• _WHAT IS NEEDED_
Copy the entries from the line with "Viewport: 931px width, 795px" to the line with "coord(846,46)", leaving out the pictures.

• _STORED ROWS_
○ ○ ○ ○ ○ ○ ○
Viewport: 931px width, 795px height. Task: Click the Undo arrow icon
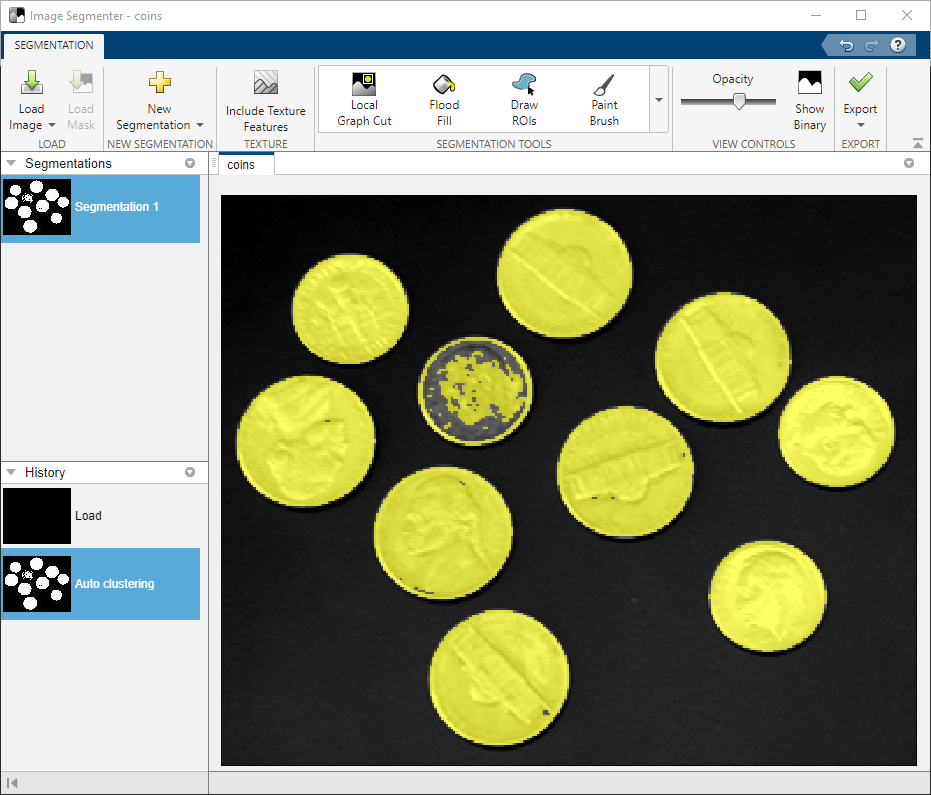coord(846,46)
○ ○ ○ ○ ○ ○ ○
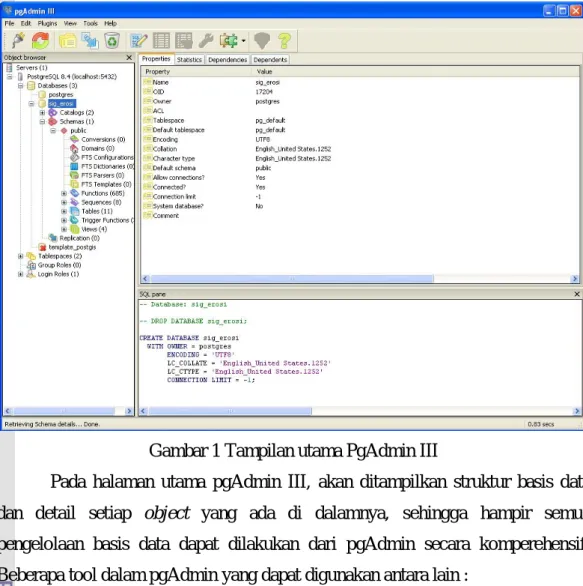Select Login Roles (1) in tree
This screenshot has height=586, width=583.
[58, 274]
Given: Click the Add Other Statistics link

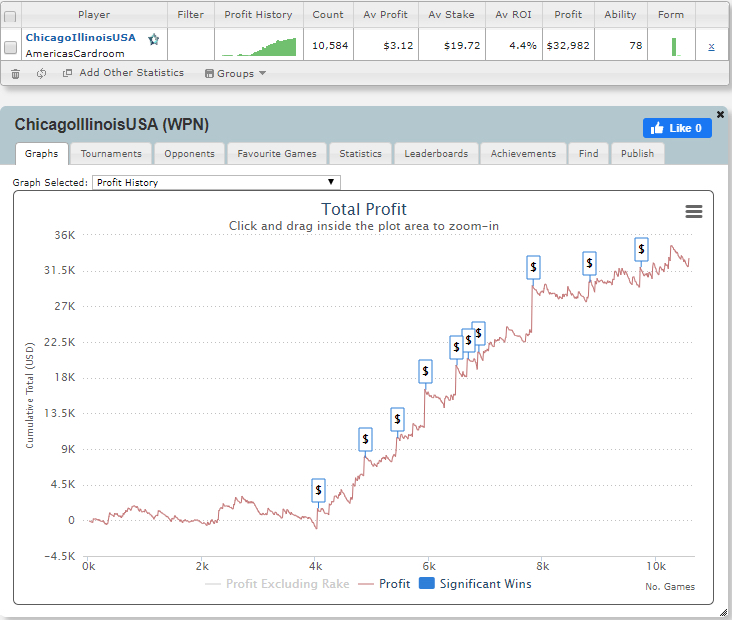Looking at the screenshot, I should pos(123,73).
○ ○ ○ ○ ○ ○ ○
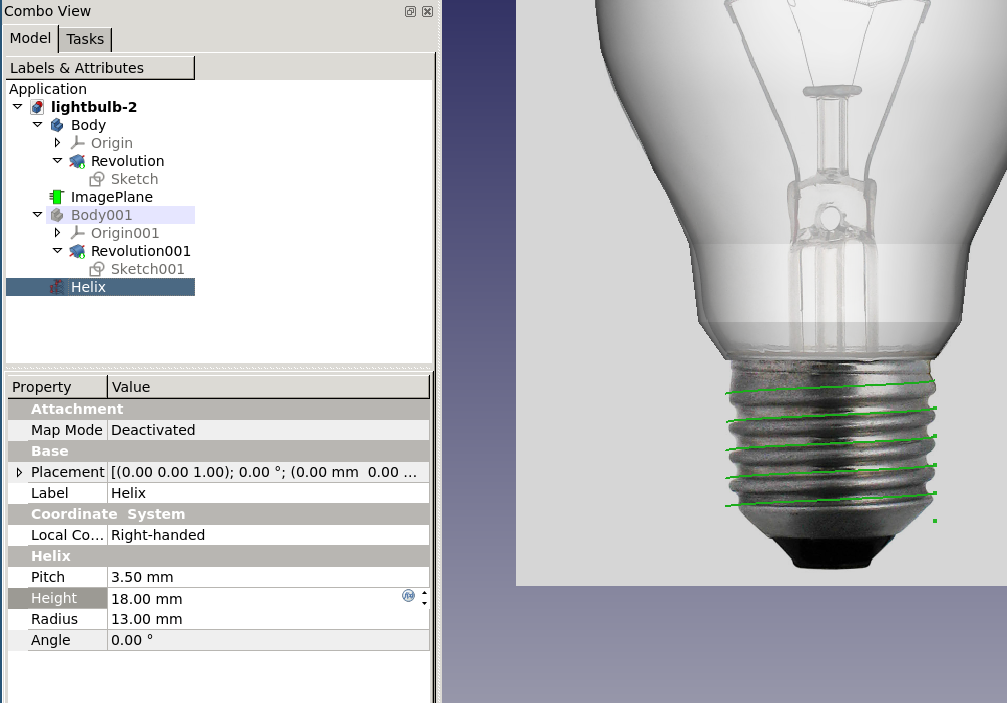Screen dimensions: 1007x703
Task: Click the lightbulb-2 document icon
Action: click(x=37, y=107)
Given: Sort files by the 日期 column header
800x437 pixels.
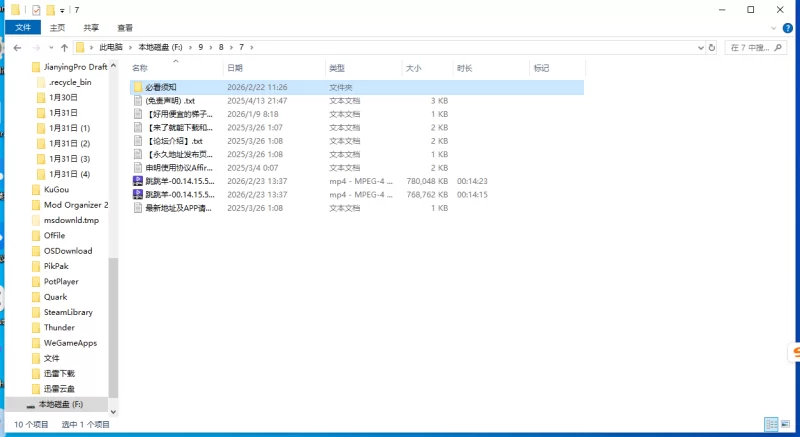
○ ○ ○ ○ ○ ○ ○
• _TASK RESPONSE_
Viewport: 931px width, 795px height. Task: Click the Undo arrow icon
coord(846,46)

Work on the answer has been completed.